_SET EXERCISE_
Pull out every line in the records below that contains the string "heart", matching case exactly, and copy each one unchanged.

***** RECORDS TO USE

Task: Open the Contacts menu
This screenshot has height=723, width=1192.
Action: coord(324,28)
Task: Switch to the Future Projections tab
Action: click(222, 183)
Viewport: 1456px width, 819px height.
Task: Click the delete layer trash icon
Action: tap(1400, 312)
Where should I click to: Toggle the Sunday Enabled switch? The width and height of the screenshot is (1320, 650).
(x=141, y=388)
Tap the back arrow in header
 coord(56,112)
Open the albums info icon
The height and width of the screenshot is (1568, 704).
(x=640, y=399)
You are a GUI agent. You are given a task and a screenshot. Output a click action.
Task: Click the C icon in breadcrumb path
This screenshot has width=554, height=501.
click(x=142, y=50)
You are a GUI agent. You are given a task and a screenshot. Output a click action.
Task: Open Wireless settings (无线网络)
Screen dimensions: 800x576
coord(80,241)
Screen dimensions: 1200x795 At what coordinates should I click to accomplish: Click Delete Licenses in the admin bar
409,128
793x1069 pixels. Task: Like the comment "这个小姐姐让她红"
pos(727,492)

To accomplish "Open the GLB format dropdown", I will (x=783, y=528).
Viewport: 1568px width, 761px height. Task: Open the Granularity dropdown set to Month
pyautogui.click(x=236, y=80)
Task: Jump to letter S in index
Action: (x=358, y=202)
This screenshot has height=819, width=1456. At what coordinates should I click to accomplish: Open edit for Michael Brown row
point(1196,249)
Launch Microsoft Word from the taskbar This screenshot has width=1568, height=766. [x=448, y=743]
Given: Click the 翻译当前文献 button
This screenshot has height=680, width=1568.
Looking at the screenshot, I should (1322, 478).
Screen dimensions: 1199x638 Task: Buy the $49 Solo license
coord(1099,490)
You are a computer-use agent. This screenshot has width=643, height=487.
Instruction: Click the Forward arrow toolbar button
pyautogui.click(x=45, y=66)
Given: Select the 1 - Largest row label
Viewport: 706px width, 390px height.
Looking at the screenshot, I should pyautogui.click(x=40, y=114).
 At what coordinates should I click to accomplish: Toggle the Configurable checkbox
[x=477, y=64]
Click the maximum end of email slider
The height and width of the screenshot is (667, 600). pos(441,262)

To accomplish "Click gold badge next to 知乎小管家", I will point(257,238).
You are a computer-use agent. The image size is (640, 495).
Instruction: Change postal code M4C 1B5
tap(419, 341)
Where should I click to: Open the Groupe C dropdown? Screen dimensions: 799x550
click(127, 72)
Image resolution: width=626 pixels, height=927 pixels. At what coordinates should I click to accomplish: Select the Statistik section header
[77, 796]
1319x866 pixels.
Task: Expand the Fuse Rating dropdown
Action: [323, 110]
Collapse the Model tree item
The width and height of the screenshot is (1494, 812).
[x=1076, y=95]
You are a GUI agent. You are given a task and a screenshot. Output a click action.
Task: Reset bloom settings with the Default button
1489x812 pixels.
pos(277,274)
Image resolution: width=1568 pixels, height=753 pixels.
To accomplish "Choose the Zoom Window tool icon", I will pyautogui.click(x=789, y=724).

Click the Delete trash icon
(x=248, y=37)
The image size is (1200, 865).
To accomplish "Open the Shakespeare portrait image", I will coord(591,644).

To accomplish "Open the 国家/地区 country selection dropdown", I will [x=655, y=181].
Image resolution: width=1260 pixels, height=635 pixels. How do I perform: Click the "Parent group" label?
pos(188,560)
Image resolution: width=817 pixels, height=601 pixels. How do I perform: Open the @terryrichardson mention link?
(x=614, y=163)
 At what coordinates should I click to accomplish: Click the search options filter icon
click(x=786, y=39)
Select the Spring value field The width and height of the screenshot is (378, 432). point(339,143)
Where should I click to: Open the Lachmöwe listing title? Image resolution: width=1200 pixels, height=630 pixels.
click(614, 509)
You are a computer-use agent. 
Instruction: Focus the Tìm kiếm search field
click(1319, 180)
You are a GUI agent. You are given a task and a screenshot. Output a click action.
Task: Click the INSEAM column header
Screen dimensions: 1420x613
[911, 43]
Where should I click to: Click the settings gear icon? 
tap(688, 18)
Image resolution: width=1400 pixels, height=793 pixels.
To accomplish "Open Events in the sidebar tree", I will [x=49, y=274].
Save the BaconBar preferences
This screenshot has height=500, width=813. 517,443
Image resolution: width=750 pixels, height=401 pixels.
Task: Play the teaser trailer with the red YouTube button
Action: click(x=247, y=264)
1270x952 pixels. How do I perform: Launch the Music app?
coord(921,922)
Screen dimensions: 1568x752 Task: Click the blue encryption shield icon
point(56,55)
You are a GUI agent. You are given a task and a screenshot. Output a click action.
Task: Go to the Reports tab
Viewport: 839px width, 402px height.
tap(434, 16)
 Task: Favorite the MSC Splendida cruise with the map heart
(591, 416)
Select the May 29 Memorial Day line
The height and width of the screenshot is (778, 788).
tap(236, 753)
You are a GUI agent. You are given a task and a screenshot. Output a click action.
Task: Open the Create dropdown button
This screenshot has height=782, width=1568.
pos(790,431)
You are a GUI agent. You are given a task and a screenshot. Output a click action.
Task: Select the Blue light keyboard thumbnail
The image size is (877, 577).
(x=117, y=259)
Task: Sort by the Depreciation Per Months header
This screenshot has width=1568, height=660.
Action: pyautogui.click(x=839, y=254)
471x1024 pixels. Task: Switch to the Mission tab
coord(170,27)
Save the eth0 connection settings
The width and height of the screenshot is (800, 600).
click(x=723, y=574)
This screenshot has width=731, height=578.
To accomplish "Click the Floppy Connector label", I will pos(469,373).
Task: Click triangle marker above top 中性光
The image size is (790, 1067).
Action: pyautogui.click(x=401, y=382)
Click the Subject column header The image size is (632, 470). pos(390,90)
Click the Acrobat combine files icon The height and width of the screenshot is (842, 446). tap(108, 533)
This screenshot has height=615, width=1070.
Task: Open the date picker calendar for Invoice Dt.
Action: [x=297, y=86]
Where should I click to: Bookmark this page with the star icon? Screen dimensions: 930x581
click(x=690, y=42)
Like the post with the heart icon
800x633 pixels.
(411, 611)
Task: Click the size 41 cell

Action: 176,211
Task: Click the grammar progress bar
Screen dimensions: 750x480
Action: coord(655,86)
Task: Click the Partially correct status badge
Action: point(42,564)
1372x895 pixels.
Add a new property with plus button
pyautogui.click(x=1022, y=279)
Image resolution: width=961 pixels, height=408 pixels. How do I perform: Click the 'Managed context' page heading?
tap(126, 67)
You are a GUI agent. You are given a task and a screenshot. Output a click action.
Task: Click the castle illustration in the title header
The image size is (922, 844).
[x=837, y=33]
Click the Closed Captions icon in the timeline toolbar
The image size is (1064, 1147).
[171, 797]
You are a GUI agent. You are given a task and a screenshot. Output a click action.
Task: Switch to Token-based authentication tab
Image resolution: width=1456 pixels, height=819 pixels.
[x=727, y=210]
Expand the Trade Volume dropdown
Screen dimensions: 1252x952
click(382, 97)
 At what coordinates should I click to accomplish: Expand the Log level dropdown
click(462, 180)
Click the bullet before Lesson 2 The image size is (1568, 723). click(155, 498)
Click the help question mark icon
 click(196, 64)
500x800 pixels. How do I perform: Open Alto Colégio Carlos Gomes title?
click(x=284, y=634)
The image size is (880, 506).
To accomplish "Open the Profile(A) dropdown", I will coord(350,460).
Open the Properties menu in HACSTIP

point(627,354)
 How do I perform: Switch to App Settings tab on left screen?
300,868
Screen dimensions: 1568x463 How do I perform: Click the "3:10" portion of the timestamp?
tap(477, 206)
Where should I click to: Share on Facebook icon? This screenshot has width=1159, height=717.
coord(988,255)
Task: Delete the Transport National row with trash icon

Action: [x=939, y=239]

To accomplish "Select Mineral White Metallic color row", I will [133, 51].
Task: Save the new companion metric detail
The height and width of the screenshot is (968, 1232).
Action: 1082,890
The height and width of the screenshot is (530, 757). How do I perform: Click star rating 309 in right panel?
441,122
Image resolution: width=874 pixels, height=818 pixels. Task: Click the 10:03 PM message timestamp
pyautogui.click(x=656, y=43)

**********

_IN RESPONSE_
 Task: Favorite the MSC Splendida cruise with the map heart
Like the post with the heart icon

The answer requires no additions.